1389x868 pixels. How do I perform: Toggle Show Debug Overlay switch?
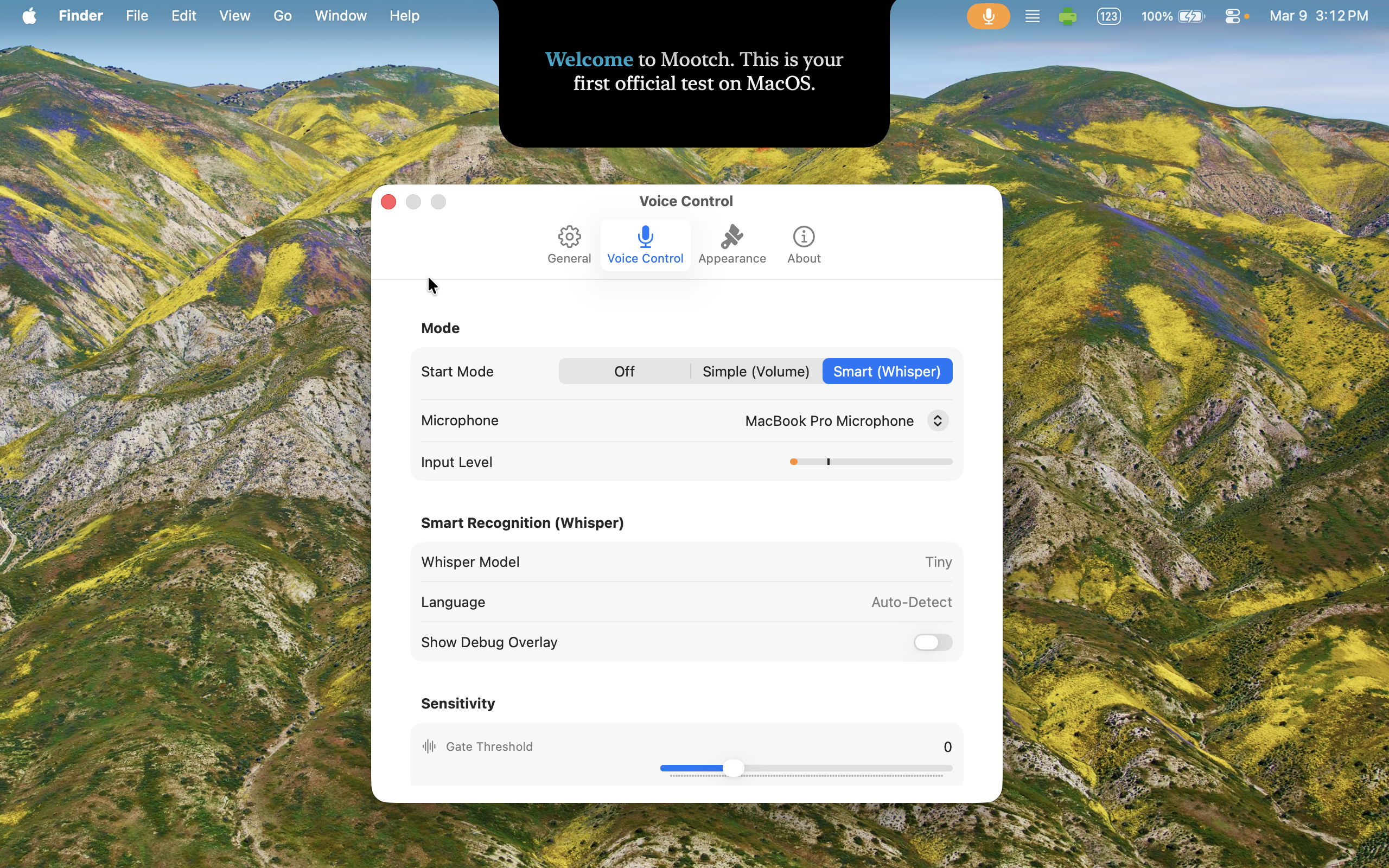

...

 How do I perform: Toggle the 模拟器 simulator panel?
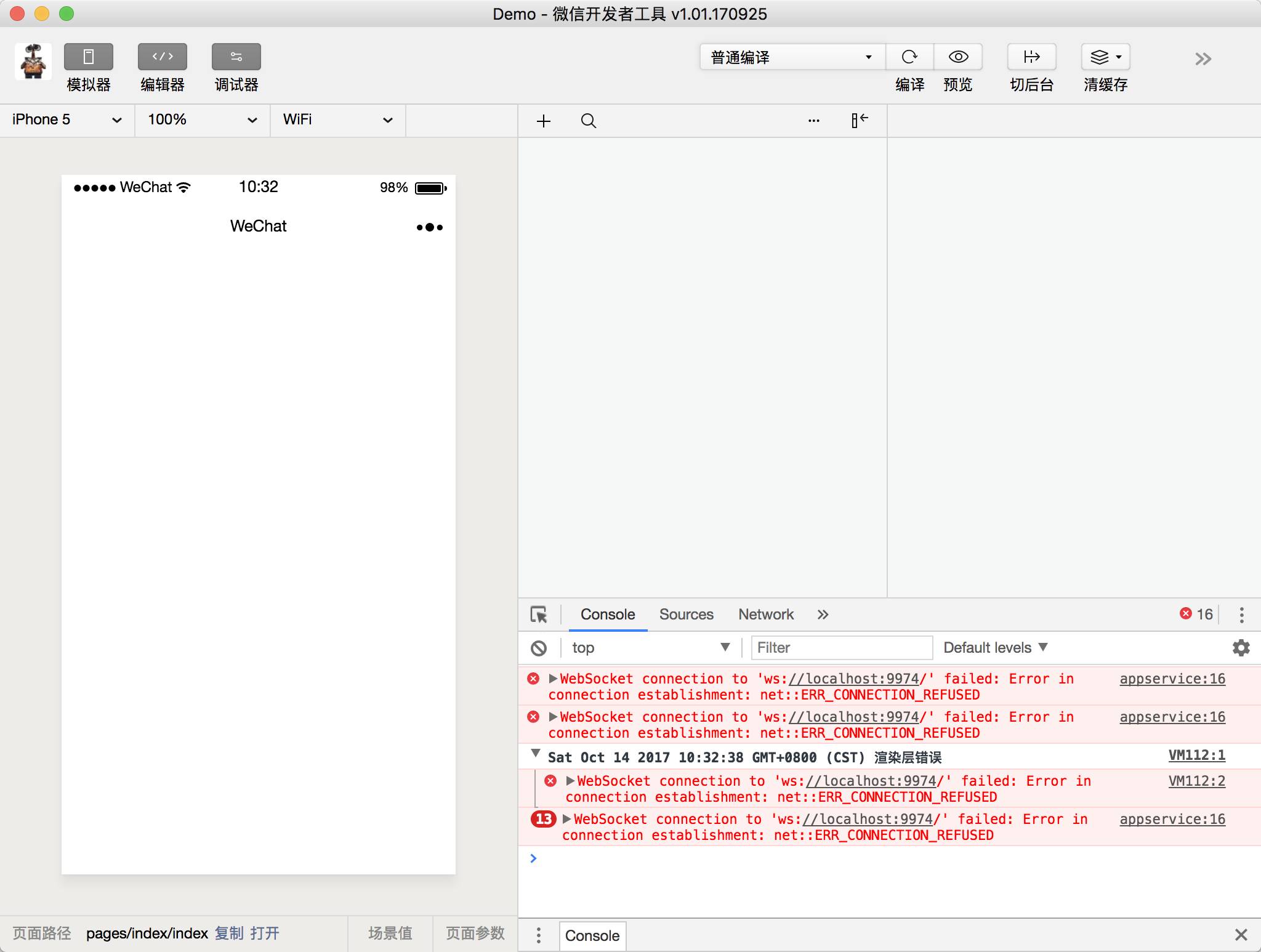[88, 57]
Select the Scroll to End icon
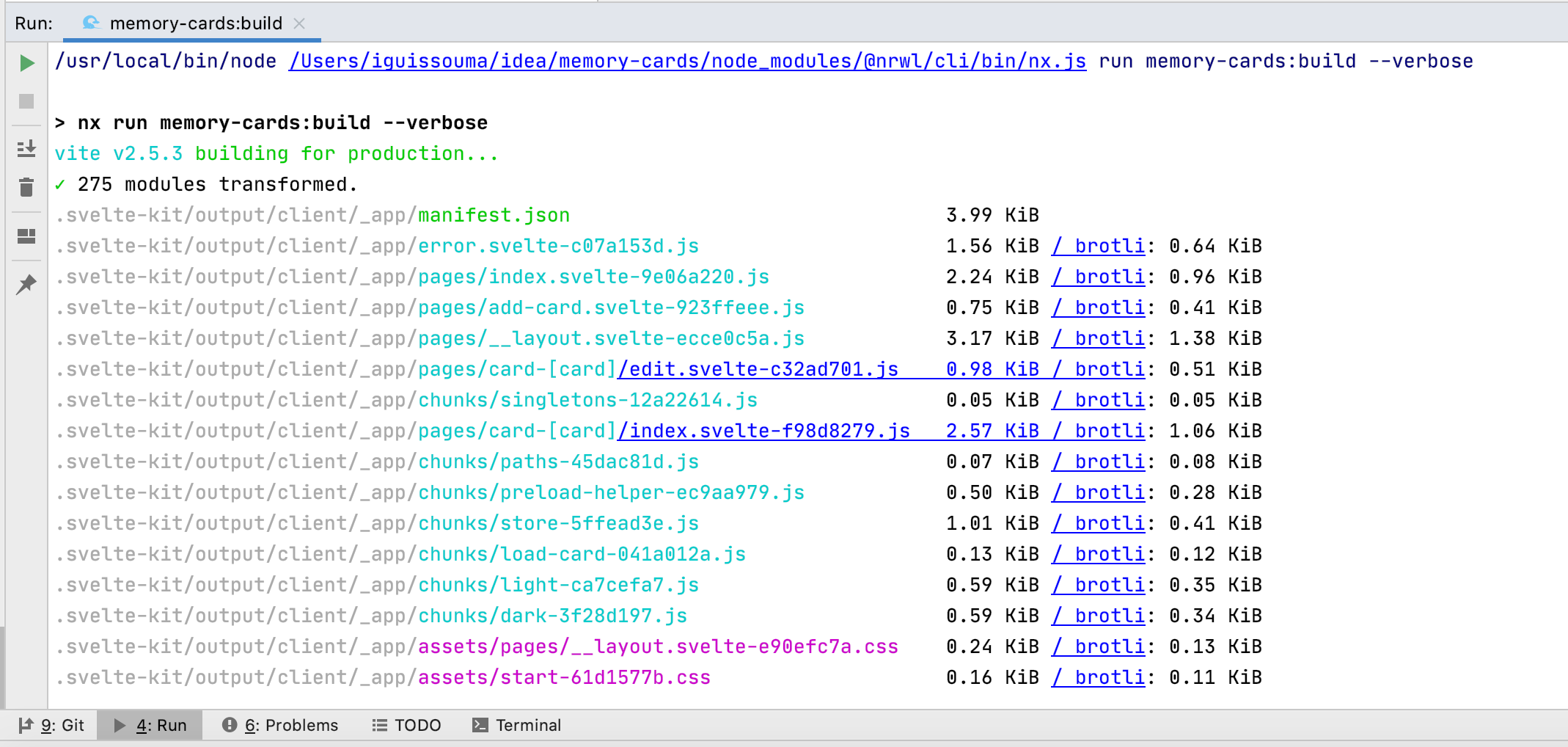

---

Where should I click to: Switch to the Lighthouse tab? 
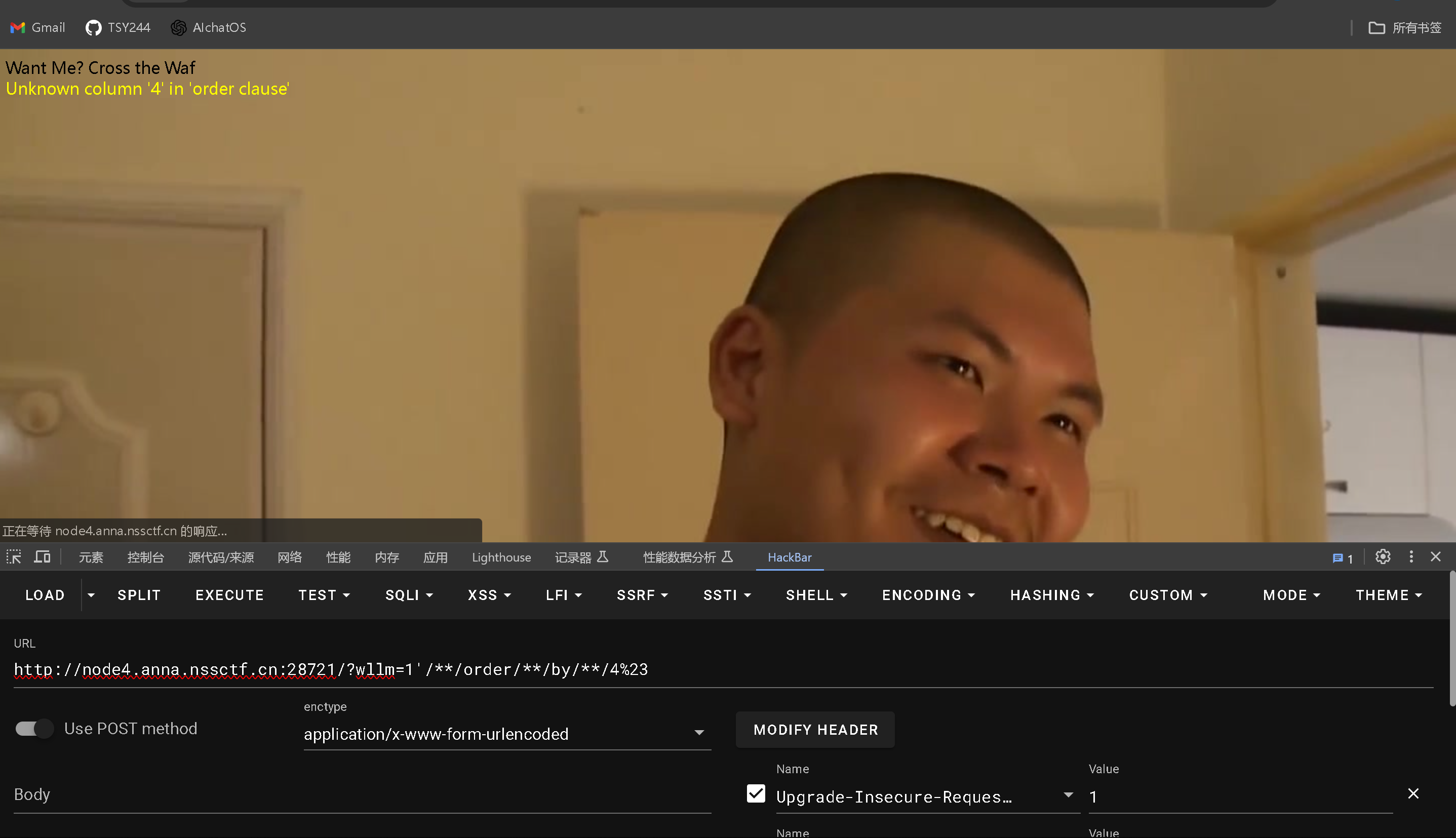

◆ What you are asked to do:
Using the records above, print exactly the run of lines that starts with the line with "How do I perform: Toggle the" and goes on through the line with "Select the Scroll to End icon", pictures excluded.

◆ Task response:
 How do I perform: Toggle the 模拟器 simulator panel?
[88, 57]
Select the Scroll to End icon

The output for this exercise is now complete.